Edward Ratcliff (February 8, 1835 – March 10, 1915) was an African American Union Army soldier during the American Civil War and a recipient of America's highest military decoration—the Medal of Honor—for his actions at the Battle of Chaffin's Farm.

Born as a slave, he was freed when the Union Army took Yorktown. By September 29, 1864, Ratcliff was serving as a first sergeant in Company C of the 38th Regiment U.S. Colored Troops. On that day, his unit participated in the Battle of Chaffin's Farm in Virginia, and it was for his actions during the battle that he was awarded the Medal of Honor six months later, on April 6, 1865.

Ratcliff reached the rank of sergeant major before leaving the military. He died at age 80.
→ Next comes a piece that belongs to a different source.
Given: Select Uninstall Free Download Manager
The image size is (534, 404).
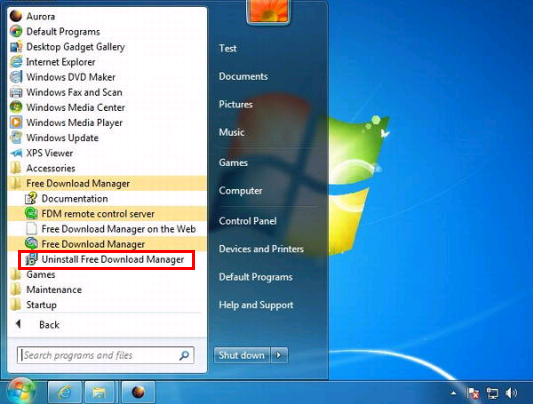Looking at the screenshot, I should coord(106,260).
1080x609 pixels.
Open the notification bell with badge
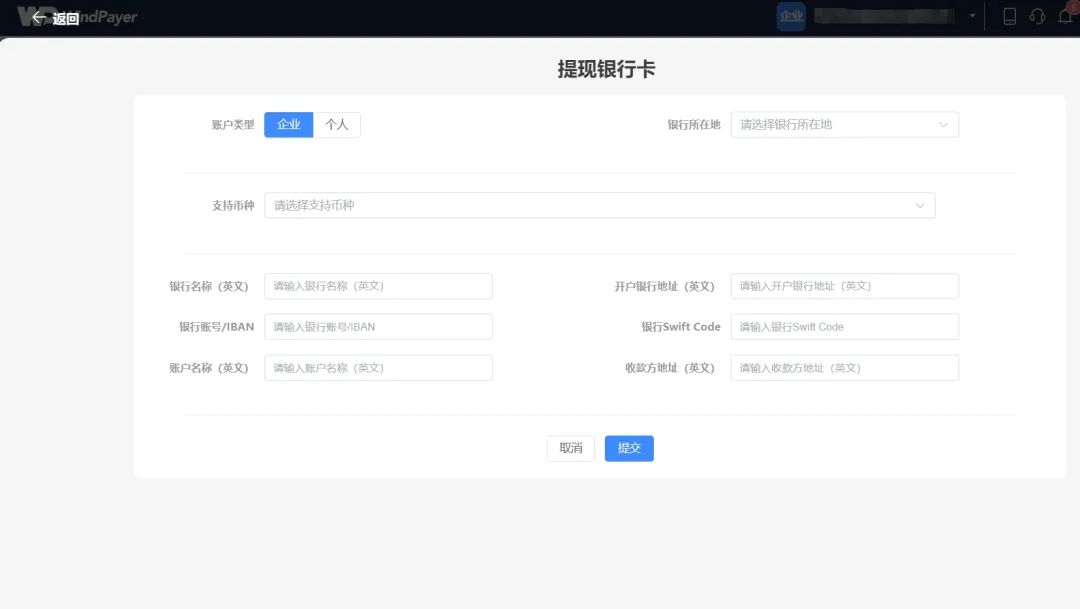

==Medal of Honor citation==

Rank and Organization:
First Sergeant, Company C, 38th U.S. Colored Troops. Place and Date: At Chapins Farm, Va., September 29, 1864. Birth: James County, Va. Date of Issue: April 6, 1865.

Citation:
Commanded and gallantly led his company after the commanding officer had been killed; was the first enlisted man to enter the enemy's works.

==See also==

- List of Medal of Honor recipients
- List of American Civil War Medal of Honor recipients: Q–S
- List of African American Medal of Honor recipients
- Melvin Claxton and Mark Puls, Uncommon valor : a story of race, patriotism, and glory in the final battles of the Civil War, (Wiley, 2006) (ISBN 0471468231)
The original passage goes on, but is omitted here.